## start TASK MATERIAL

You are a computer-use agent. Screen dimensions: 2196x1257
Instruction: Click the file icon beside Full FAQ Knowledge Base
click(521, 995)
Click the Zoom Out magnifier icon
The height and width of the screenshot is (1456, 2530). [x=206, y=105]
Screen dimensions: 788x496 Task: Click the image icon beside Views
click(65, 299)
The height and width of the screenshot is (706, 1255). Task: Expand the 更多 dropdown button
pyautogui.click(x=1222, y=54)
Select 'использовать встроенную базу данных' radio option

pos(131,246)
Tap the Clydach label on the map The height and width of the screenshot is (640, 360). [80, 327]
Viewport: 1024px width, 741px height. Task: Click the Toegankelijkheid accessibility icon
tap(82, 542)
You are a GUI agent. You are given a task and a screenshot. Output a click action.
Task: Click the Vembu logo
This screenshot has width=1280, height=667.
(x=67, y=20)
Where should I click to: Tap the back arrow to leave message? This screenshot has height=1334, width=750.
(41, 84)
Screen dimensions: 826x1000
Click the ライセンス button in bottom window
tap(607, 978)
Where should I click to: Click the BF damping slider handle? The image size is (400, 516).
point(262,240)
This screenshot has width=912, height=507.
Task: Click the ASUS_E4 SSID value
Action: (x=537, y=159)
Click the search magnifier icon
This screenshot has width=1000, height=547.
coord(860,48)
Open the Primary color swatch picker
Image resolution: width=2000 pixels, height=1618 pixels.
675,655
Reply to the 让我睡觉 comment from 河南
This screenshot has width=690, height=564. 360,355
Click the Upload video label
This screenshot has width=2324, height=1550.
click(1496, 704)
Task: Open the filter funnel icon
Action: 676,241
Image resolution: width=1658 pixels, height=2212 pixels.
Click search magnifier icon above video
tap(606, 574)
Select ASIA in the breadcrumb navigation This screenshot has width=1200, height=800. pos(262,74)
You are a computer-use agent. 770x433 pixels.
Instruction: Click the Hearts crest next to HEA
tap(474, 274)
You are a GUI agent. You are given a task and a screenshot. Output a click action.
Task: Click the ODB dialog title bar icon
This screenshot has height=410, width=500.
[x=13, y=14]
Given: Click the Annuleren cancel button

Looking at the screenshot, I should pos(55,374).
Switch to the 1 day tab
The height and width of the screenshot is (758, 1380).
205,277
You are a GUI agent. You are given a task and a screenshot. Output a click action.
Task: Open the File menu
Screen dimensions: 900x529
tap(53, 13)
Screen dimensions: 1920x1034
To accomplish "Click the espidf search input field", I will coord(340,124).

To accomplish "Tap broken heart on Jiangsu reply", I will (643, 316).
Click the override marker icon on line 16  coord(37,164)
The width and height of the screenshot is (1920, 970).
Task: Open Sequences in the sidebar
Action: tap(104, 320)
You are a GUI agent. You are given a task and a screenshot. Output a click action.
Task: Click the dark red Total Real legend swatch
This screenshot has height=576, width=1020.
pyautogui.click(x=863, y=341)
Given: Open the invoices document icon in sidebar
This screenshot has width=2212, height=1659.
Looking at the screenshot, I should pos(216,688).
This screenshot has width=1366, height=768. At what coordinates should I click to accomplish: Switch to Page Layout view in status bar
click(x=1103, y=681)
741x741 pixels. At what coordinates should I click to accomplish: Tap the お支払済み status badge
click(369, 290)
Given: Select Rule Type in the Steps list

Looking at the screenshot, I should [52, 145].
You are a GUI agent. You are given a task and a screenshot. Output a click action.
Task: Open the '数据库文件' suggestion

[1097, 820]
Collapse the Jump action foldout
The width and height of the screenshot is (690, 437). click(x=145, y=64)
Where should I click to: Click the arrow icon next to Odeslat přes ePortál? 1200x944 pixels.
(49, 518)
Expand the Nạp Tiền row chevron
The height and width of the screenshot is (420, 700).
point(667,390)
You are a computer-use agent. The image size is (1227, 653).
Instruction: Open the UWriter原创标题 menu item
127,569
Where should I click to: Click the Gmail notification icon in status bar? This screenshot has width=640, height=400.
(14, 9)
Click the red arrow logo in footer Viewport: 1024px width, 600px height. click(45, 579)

## end TASK MATERIAL

> SHORT PROBLEM
Rewrite the material from its first line through the line containing "Action: 676,241", inclusive, changing "Vembu logo" to "Vembu wordmark" and leaving everything else as it is.

> TASK ANSWER
You are a computer-use agent. Screen dimensions: 2196x1257
Instruction: Click the file icon beside Full FAQ Knowledge Base
click(521, 995)
Click the Zoom Out magnifier icon
The height and width of the screenshot is (1456, 2530). [x=206, y=105]
Screen dimensions: 788x496 Task: Click the image icon beside Views
click(65, 299)
The height and width of the screenshot is (706, 1255). Task: Expand the 更多 dropdown button
pyautogui.click(x=1222, y=54)
Select 'использовать встроенную базу данных' radio option

pos(131,246)
Tap the Clydach label on the map The height and width of the screenshot is (640, 360). [80, 327]
Viewport: 1024px width, 741px height. Task: Click the Toegankelijkheid accessibility icon
tap(82, 542)
You are a GUI agent. You are given a task and a screenshot. Output a click action.
Task: Click the Vembu wordmark
This screenshot has width=1280, height=667.
(x=67, y=20)
Where should I click to: Tap the back arrow to leave message? This screenshot has height=1334, width=750.
(41, 84)
Screen dimensions: 826x1000
Click the ライセンス button in bottom window
tap(607, 978)
Where should I click to: Click the BF damping slider handle? The image size is (400, 516).
point(262,240)
This screenshot has width=912, height=507.
Task: Click the ASUS_E4 SSID value
Action: (x=537, y=159)
Click the search magnifier icon
This screenshot has width=1000, height=547.
coord(860,48)
Open the Primary color swatch picker
Image resolution: width=2000 pixels, height=1618 pixels.
675,655
Reply to the 让我睡觉 comment from 河南
This screenshot has width=690, height=564. 360,355
Click the Upload video label
This screenshot has width=2324, height=1550.
click(1496, 704)
Task: Open the filter funnel icon
Action: 676,241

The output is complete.